Ahad, 10 Desember 2017

Sonaf Maslete posisinya sangat penting bagi suku-suku di bawah kekuasaannya. Dari sonaf ini kehidupan dimulai. Dan dari sonaf ini pula kehidupan diakhiri. Segalanya hampir tak bisa berjalan tanpa melalui istana yang disakralkan ini. Jadi jangan kaget, sampai sekarang, jika panggilan upacara tiba, mereka pun datang bergelombang menyusuri lembah dan jurang, di mana mereka tinggal.
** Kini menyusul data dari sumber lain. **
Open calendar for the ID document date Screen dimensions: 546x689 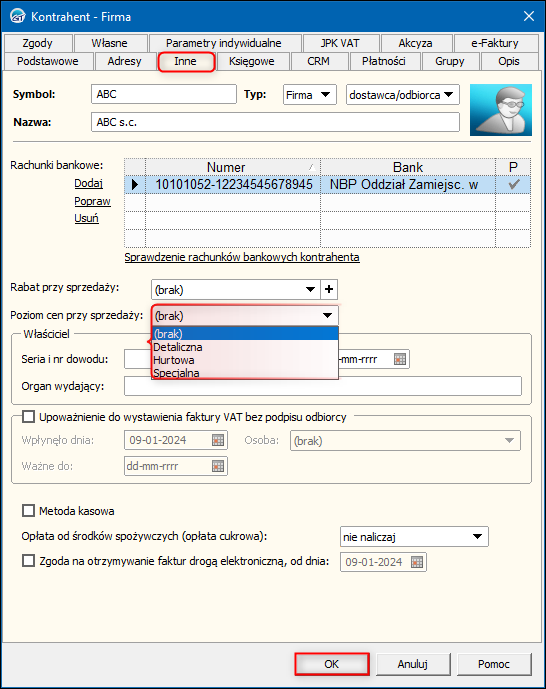(400, 359)
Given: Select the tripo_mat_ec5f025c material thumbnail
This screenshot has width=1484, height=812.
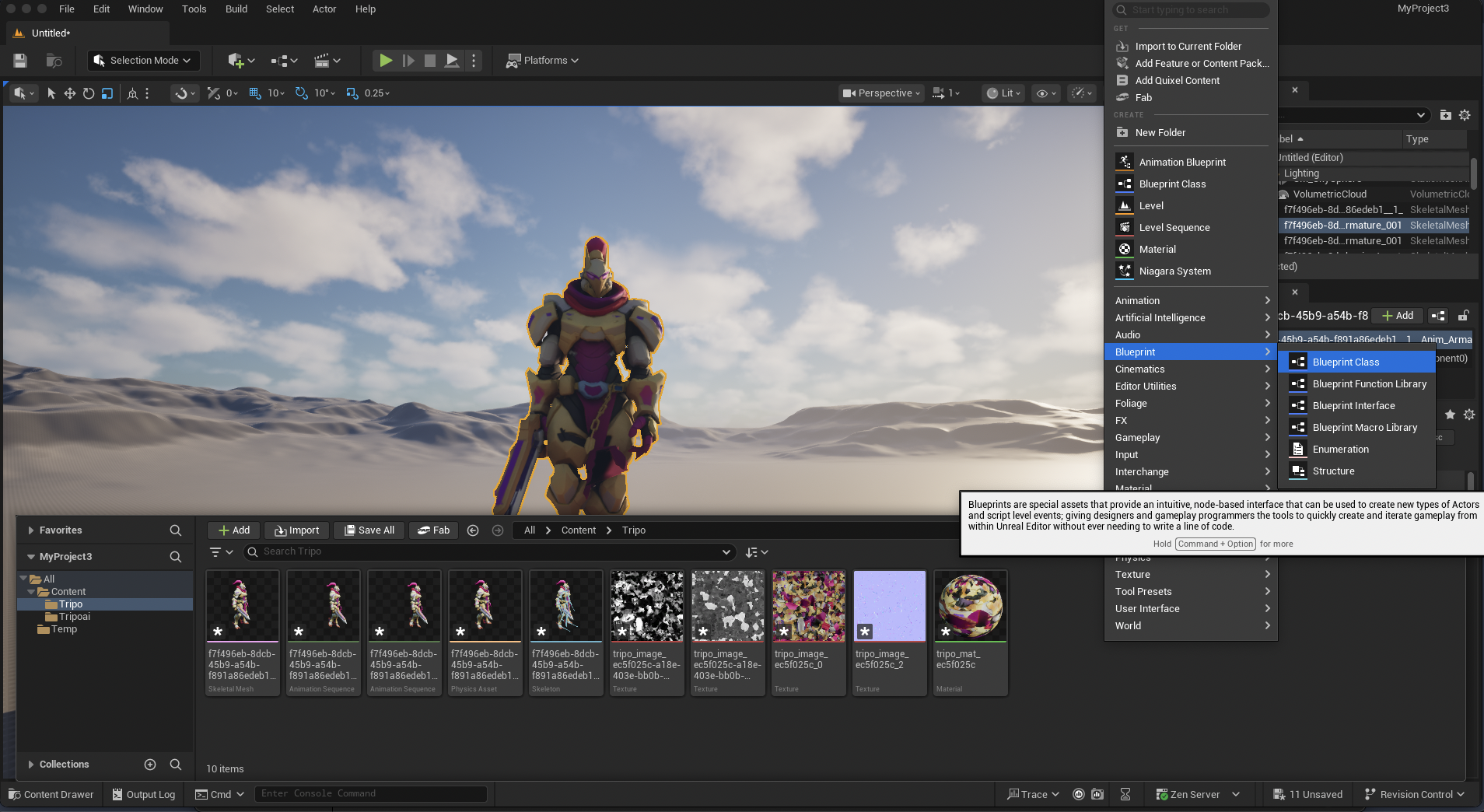Looking at the screenshot, I should 970,607.
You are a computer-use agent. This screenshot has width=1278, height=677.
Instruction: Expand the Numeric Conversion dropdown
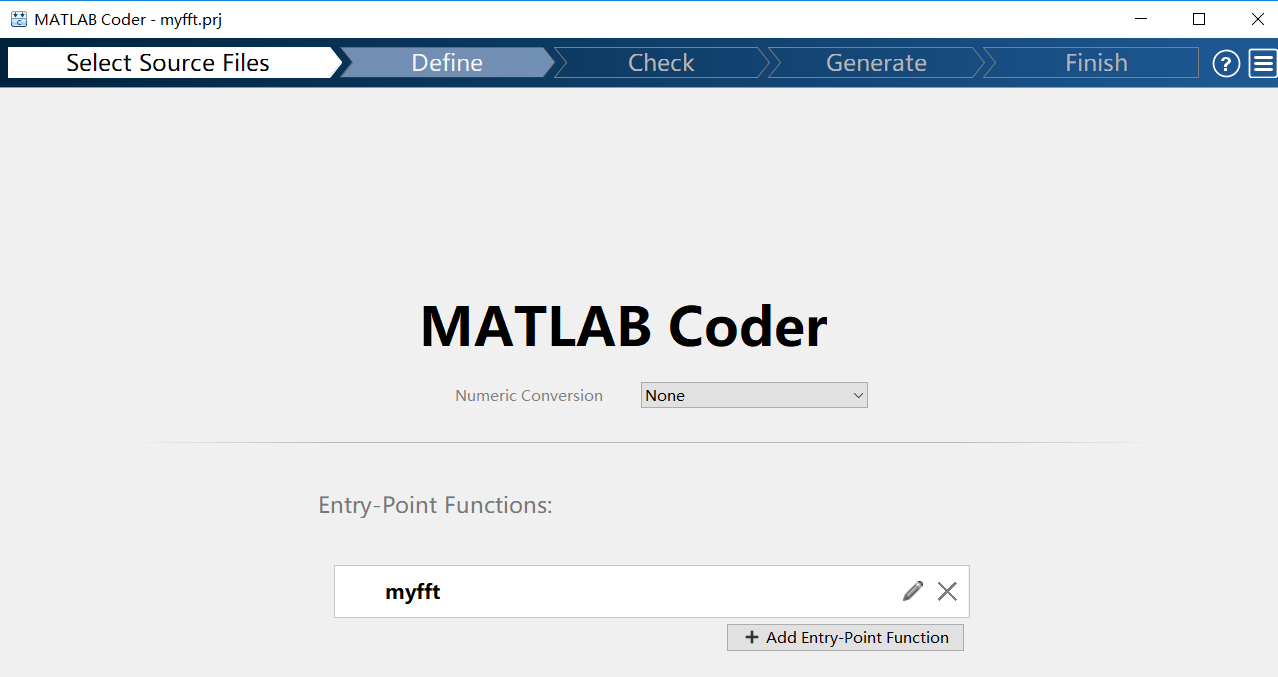(x=754, y=396)
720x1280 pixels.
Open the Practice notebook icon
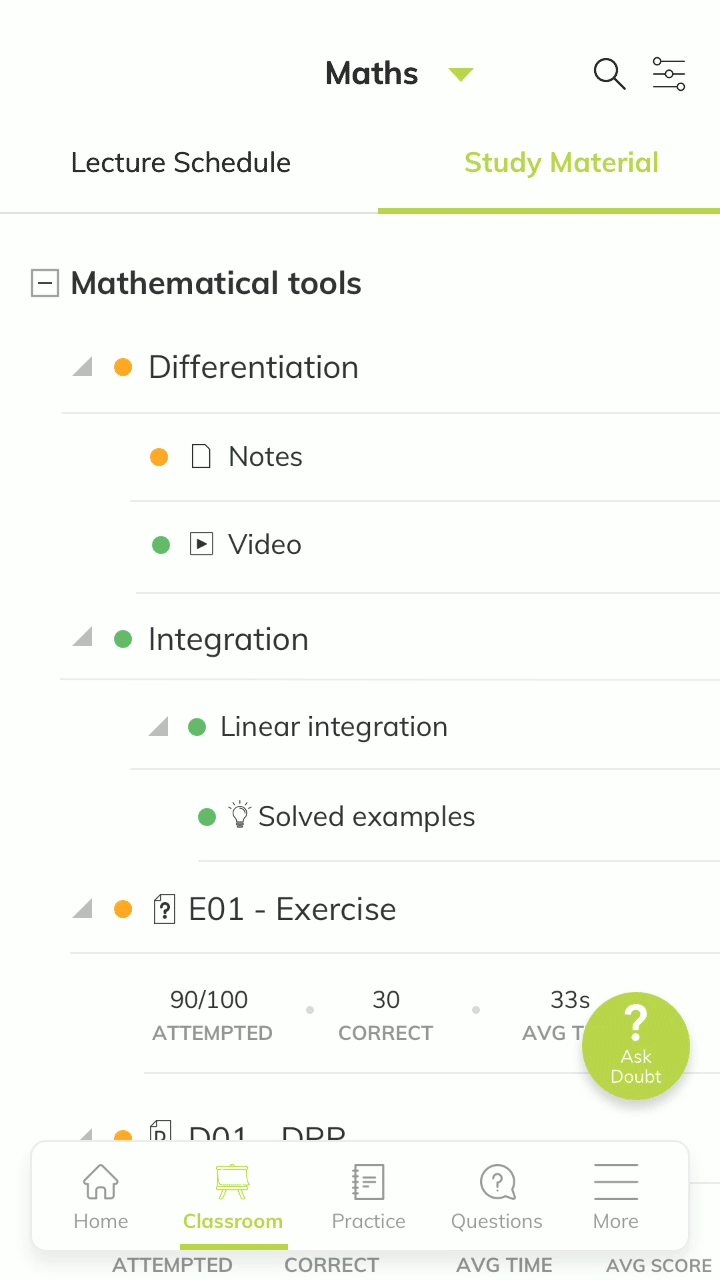(x=368, y=1181)
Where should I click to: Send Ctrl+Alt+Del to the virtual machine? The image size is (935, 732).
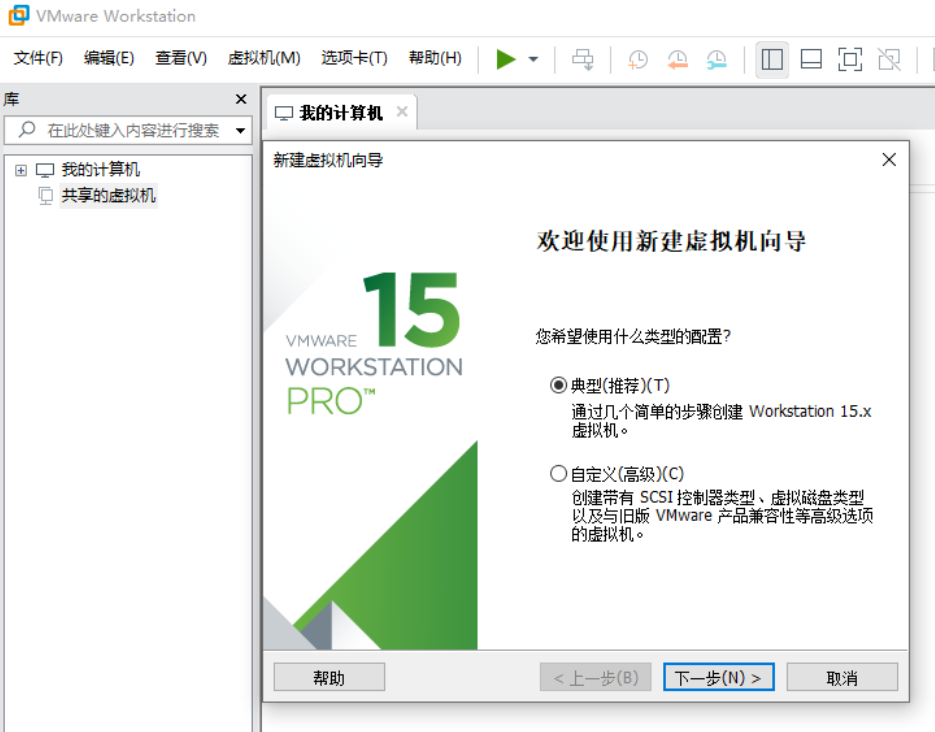coord(583,58)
Datangnya upacara hai niki ume tidak dapat diprediksi. Sering mereka harus menunggu untuk waktu yang sangat lama. Apalagi, yang namanya  upacara, masih banyak lagi yang digelar di sonaf. Semuanya wajib untuk diikuti. Pada bulan Januari, misalnya, terdapat sebuah upacara yang disebut natama maus. Dalam upacara ini, suku yang masuk dalam kelompok suku Senak berduyun-duyun datang dari berbagai daerah pedalaman. Mereka membawa tujuh bingkisan sesajen, yang semuanya terbuat dari jagung dan padi. Sesajen itu tidak untuk dimakan. Padi dan jagung itu disimpan di dalam Sonaf. Dan akan diambil kembali sebagai biji-bijian yang akan ditanam kembali. Mereka percaya, bahwa biji yang sudah disimpan di Sonaf Maslete mempunyai kekuatan. Kekuatan untuk melawan penyakit yang menyerang warga, atau melawan penyakit tanaman. Pada hari Minggu di minggu-minggu tertentu di bulan Maret, terdapat upacara tahfeo yang berarti makanan baru. Pada upacara ini setiap orang membawa sebengkalai jagung ke Sonaf dan dimakan bersama-sama. Di bulan Agustus, masyarakat juga menyelenggarakan fenono hau ana, yaitu upacara pembukaan hutan, dengan mengorbankan hewan sebagai persembahan. Hewan-hewan yang dijadikan korban itu antara lain sapi, lembu, domba, dan babi, tergantung kondisi ekonomi yang bersangkutan. Upacara yang terakhir, yaitu fua ton atau eka ho'e, yang berarti upacara untuk mencegah terjadinya erosi. Upacara ini dilakukan pada bulan Desember. Kegiatan ini memang di luar Maslete. Tapi untuk memulainya terlebih dahulu wajib di dalam Sonaf. Pesertanya harus berjalan berduyun-duyun menuju puncak bukit dan mencari sebuah pohon besar yang disebut toko. Disini dilakukan pembunuhan hewan yang darahnya diletakkan di atasnya. (Habis/Djoko Su’ud Sukahar)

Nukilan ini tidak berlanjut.